→ ASSIGNMENT: Return each line of the records below that contains the word "separator".

→ RECORDS SUPPLIED:
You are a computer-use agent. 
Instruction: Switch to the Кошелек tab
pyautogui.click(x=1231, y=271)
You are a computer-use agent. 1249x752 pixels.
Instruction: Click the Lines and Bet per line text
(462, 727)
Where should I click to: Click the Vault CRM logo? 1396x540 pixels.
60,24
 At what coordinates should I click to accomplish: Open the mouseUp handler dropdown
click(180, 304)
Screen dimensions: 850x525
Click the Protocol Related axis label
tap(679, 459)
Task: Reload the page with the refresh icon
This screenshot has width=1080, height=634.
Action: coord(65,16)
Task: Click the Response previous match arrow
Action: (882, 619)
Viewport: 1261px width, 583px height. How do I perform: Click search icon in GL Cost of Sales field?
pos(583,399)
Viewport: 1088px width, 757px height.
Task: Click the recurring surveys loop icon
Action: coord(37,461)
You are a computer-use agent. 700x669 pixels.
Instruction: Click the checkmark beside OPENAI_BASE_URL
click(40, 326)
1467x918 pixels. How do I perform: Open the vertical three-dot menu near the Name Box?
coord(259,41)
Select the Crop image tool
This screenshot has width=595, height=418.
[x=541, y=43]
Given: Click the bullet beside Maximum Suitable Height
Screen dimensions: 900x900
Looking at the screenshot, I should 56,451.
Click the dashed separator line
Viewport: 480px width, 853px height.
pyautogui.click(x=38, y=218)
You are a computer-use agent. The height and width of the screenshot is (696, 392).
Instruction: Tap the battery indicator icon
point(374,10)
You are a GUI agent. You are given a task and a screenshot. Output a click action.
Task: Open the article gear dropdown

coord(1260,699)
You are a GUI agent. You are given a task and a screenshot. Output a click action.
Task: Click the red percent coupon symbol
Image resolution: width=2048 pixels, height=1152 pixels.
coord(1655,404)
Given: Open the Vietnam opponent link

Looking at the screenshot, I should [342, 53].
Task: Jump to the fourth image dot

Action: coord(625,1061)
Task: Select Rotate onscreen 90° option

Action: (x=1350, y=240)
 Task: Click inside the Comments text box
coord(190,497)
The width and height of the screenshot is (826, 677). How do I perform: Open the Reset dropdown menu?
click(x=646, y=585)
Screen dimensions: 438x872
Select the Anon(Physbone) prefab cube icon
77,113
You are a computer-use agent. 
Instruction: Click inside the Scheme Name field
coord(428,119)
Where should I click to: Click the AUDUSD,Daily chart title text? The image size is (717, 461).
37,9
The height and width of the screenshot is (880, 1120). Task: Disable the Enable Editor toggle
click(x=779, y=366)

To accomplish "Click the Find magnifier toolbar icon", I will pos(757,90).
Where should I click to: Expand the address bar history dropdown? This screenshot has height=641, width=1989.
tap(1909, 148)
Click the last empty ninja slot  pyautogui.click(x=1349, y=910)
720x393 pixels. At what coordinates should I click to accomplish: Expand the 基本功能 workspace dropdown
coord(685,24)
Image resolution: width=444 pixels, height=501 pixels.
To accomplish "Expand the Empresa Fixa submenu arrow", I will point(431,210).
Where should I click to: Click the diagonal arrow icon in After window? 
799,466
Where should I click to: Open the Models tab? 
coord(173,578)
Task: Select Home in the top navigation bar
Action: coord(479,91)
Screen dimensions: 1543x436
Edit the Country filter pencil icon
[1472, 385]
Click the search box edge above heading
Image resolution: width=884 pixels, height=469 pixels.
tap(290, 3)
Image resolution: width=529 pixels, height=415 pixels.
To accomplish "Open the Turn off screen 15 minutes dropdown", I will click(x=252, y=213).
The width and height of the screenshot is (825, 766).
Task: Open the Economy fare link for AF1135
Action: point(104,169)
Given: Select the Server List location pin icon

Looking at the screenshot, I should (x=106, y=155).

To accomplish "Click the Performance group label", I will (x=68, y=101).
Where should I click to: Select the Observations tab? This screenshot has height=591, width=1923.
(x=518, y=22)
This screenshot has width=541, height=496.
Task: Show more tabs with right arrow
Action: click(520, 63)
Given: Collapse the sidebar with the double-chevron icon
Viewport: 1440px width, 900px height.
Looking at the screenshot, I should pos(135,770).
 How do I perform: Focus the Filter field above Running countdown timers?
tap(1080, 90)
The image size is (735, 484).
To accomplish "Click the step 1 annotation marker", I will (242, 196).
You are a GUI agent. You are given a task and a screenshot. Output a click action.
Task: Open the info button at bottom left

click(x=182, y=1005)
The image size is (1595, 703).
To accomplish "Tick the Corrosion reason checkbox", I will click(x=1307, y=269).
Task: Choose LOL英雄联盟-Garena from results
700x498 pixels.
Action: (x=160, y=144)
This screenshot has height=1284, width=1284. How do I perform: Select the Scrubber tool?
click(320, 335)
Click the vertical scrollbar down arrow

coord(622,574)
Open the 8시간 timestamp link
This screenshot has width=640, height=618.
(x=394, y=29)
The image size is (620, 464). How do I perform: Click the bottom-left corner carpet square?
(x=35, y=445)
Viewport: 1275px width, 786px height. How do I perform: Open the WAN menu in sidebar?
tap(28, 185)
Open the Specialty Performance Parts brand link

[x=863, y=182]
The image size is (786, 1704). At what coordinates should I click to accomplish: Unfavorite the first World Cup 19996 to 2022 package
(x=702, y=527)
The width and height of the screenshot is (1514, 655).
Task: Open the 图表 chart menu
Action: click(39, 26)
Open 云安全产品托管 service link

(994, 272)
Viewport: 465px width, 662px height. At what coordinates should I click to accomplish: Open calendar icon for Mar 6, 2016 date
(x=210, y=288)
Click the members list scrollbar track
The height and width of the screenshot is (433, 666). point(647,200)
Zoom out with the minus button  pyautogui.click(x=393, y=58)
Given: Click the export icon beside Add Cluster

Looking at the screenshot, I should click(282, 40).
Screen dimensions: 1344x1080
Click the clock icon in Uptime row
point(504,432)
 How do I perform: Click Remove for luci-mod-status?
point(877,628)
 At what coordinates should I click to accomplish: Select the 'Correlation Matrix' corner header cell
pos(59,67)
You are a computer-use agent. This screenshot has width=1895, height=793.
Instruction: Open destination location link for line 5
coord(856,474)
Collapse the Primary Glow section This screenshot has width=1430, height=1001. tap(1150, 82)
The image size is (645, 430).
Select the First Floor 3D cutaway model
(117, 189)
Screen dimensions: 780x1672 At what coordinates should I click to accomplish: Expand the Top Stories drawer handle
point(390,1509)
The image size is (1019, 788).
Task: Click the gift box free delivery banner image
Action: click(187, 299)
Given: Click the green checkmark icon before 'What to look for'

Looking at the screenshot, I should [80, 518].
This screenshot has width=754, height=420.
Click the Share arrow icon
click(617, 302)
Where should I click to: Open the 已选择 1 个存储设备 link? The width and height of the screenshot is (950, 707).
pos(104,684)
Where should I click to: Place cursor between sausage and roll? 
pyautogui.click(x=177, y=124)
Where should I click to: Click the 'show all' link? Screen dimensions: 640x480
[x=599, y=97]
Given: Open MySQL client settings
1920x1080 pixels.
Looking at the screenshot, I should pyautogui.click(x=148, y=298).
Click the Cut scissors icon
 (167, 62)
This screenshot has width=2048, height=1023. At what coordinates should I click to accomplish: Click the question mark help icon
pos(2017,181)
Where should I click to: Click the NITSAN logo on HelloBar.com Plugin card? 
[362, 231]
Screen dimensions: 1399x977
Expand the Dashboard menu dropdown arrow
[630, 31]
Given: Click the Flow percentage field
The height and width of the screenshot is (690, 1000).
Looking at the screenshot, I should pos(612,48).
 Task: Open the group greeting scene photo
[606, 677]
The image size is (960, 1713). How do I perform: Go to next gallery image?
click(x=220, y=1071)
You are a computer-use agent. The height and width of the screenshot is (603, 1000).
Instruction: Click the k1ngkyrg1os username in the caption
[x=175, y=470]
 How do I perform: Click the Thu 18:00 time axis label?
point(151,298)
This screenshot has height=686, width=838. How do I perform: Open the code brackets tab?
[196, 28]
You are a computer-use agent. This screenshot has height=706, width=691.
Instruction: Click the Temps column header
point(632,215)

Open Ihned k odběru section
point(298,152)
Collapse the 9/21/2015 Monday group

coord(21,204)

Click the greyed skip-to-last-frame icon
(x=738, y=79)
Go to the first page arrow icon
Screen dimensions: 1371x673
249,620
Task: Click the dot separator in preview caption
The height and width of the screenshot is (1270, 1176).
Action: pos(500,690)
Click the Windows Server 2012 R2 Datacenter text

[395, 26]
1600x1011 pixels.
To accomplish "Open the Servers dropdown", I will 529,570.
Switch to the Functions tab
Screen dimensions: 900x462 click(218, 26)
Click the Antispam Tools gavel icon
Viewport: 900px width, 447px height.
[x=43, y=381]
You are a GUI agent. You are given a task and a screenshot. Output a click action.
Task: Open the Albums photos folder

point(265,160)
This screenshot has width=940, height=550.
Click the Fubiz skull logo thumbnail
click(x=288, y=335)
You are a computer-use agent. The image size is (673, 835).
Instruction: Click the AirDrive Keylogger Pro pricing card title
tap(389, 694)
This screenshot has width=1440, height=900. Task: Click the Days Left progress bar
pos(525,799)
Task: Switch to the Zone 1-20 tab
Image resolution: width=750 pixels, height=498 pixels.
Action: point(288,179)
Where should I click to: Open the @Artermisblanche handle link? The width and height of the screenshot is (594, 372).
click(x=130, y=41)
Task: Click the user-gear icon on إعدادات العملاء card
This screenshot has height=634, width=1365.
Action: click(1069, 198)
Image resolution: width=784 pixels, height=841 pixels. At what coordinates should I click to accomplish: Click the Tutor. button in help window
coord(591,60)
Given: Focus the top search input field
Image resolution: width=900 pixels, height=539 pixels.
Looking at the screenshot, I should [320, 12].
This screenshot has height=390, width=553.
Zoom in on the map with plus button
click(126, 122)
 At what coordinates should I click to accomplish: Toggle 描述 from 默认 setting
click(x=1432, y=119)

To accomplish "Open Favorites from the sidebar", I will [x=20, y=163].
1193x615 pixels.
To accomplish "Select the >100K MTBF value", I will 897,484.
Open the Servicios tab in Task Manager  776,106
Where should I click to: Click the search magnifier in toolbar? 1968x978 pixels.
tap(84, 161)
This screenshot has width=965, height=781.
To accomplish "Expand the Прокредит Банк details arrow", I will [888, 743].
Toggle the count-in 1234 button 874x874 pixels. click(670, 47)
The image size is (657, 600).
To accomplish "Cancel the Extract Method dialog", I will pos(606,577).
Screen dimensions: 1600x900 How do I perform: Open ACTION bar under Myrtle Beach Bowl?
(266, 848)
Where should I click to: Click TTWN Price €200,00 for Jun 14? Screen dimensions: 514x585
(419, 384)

→ EXPECTED OUTPUT:
Click the dashed separator line
Task: Click the dot separator in preview caption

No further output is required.